Work required:
In the records below, change every "Instruction" to "Command" and leave everything else untouched.

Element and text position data
** BEGIN **
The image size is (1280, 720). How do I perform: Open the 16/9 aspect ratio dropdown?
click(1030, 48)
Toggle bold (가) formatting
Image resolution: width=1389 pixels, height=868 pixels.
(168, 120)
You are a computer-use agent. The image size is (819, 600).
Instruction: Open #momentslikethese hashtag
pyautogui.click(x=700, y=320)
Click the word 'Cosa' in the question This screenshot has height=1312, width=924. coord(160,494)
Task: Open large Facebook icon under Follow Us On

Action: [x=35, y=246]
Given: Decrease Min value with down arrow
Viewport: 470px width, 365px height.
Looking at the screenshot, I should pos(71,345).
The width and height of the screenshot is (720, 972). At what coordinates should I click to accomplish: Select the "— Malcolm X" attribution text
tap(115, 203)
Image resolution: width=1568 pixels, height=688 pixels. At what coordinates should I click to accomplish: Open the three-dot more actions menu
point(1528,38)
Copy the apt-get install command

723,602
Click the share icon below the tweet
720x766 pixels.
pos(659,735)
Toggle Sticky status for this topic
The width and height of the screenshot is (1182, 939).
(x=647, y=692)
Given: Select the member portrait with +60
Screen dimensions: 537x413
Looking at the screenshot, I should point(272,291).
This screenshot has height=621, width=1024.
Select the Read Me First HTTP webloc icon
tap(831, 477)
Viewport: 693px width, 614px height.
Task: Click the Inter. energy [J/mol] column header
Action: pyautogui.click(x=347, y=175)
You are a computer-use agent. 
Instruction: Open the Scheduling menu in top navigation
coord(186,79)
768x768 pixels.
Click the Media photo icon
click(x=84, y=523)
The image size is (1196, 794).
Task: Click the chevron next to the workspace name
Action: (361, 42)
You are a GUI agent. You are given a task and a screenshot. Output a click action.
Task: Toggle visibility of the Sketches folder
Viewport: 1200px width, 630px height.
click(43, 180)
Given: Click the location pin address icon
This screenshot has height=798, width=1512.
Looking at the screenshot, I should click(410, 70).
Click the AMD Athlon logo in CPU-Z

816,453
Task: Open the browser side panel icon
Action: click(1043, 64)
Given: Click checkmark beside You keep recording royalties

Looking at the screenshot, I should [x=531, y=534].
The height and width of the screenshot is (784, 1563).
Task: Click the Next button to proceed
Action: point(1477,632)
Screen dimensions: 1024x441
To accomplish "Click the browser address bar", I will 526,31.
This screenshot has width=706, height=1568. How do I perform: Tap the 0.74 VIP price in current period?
** END **
Solution to this task:
The image size is (1280, 720). How do I perform: Open the 16/9 aspect ratio dropdown?
click(1030, 48)
Toggle bold (가) formatting
Image resolution: width=1389 pixels, height=868 pixels.
(168, 120)
You are a computer-use agent. The image size is (819, 600).
Command: Open #momentslikethese hashtag
pyautogui.click(x=700, y=320)
Click the word 'Cosa' in the question This screenshot has height=1312, width=924. coord(160,494)
Task: Open large Facebook icon under Follow Us On

Action: [x=35, y=246]
Given: Decrease Min value with down arrow
Viewport: 470px width, 365px height.
Looking at the screenshot, I should pos(71,345).
The width and height of the screenshot is (720, 972). At what coordinates should I click to accomplish: Select the "— Malcolm X" attribution text
tap(115, 203)
Image resolution: width=1568 pixels, height=688 pixels. At what coordinates should I click to accomplish: Open the three-dot more actions menu
point(1528,38)
Copy the apt-get install command

723,602
Click the share icon below the tweet
720x766 pixels.
pos(659,735)
Toggle Sticky status for this topic
The width and height of the screenshot is (1182, 939).
(x=647, y=692)
Given: Select the member portrait with +60
Screen dimensions: 537x413
Looking at the screenshot, I should point(272,291).
This screenshot has height=621, width=1024.
Select the Read Me First HTTP webloc icon
tap(831, 477)
Viewport: 693px width, 614px height.
Task: Click the Inter. energy [J/mol] column header
Action: pyautogui.click(x=347, y=175)
You are a computer-use agent. 
Command: Open the Scheduling menu in top navigation
coord(186,79)
768x768 pixels.
Click the Media photo icon
click(x=84, y=523)
The image size is (1196, 794).
Task: Click the chevron next to the workspace name
Action: (361, 42)
You are a GUI agent. You are given a task and a screenshot. Output a click action.
Task: Toggle visibility of the Sketches folder
Viewport: 1200px width, 630px height.
click(43, 180)
Given: Click the location pin address icon
This screenshot has height=798, width=1512.
Looking at the screenshot, I should click(410, 70).
Click the AMD Athlon logo in CPU-Z

816,453
Task: Open the browser side panel icon
Action: click(1043, 64)
Given: Click checkmark beside You keep recording royalties

Looking at the screenshot, I should [x=531, y=534].
The height and width of the screenshot is (784, 1563).
Task: Click the Next button to proceed
Action: point(1477,632)
Screen dimensions: 1024x441
To accomplish "Click the browser address bar", I will 526,31.
This screenshot has width=706, height=1568. How do I perform: Tap the 0.74 VIP price in current period?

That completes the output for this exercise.